If possible I would ask around for info about basic elk travels, are they feeding in certain park or bedding in a certain bowl. Are their daily travels predictable? Will that help me determine the likely travel directions and such. Often times you know they are feeding on Ted Turners ranch at night and headed up the mountain just before daylight to bedding areas. Where is this wallow in comparison to the ranch and bedding what time will they be passing, what will the thermals be doing. I just need to spend some time gathering data and info.
Then I would go tromping in there and mess it all up.
I hear wallows always have unstable winds.... so I guess I’d sit between the wallow and bedding area and squeeze my hoochie momma every twenty minutes.
Bring three ozonics, scentblocker clothing underneath my HECS suit, coat the area with Evercalm. Sit and wait and kill the bull when he comes up to me to let me pet him.
I'd do the same as wyobullshooter. Maybe I can kill a good bull in the morning but I'll post up near a wallow midday or afternoons if conditions allow.
Looking at the time stamps, seems like most of the visits are after 7:30 p.m. Where Brad is, the thermal will most likely be dropping by then, maybe pretty hard. Before 6 pm the wind will be going every-which-way but that spot is fairly level so with a high treestand and rising afternoon thermal you should be fairly safe if it's not too close to bedding. But if they're coming in on the down-thermal side at 7:30, you'll get busted and may have no idea. They just stop coming in.
I think I would hunt the area on the ground in the evening in good wind/thermal, try to call/decoy a bull with a good escape route if it doesn't work, and leave that waterhole alone.
Would sitting as far away as possible , with in view at a cross prevailing wind position.
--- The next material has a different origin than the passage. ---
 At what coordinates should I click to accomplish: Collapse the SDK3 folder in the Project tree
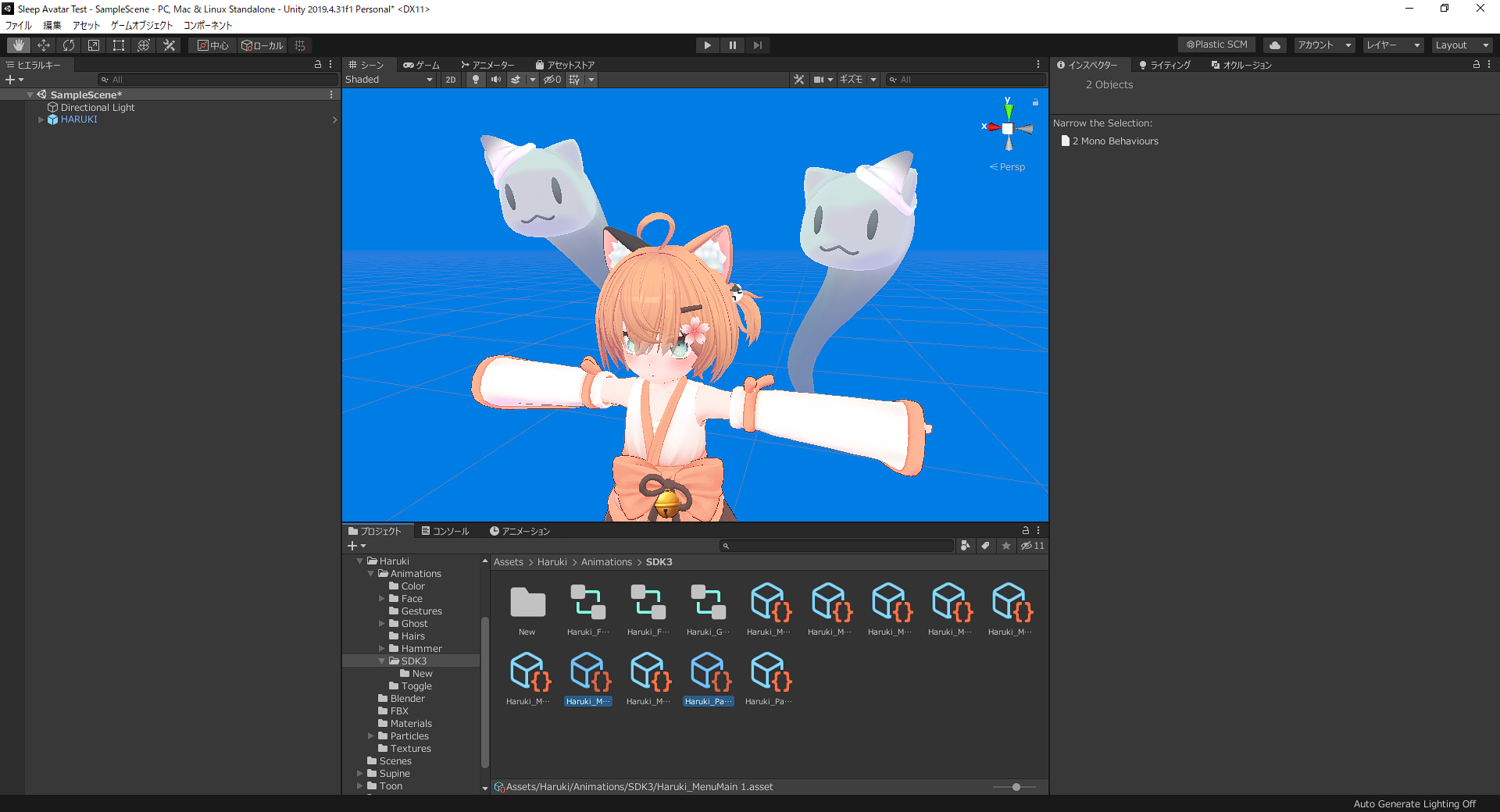[x=381, y=661]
Move in quick when elk is rolling in wallow
Will that work???
Although , being from Pa. my first thought is to climb a tree :)))
Can you hear the trucks driving on the road from that spot? ;)
Man I'd love to play, but I have never hunted elk in the mountains. Being new to it there would just be way too many questions that I can't answer with info given. How many elk have I seen so far in the hunt? What quality of bulls have I seen so far? What kind of sign have I seen elsewhere? How many days do I have left? What is the forecast like for the upcoming days? What is the surrounding area look like? What is on the other side of the camera? How far away is bedding? Food? Have the animals been vocal? Has my calling been successful? Is there human sign around other wallows but not this one? Have I even found any other wallows? Were THEY active? The more I think the more I want to know.
Sometimes a simple decision seems like a simple decision but there's so much more that has already taken place that plays into it. Maybe I sound like a cop-out but so much of what has happened thus far would really play into how I'd deal with a wallow situation.
No idea but I'm going to be following.
The wallow is quite way from anywhere. The pic of the wallow was taken Sept 27. And as you see there was a lot of elk activity 3 weeks prior.
We were probably too late in the season for the wallow to be a decent attractant.
Also, the bull were all cowed up by that time too.
IMO If you have a consistent yearly wallow, hunt it early season.
If all you had on pics was what your are showing (i.e. 3 bulls in 3 days), not enough activity for me. Only waterholes we hunt are the ones way up (at least a third from the top) so you have time when thermals change, but only hunt them if lots of fresh sign and you know elk are in the area.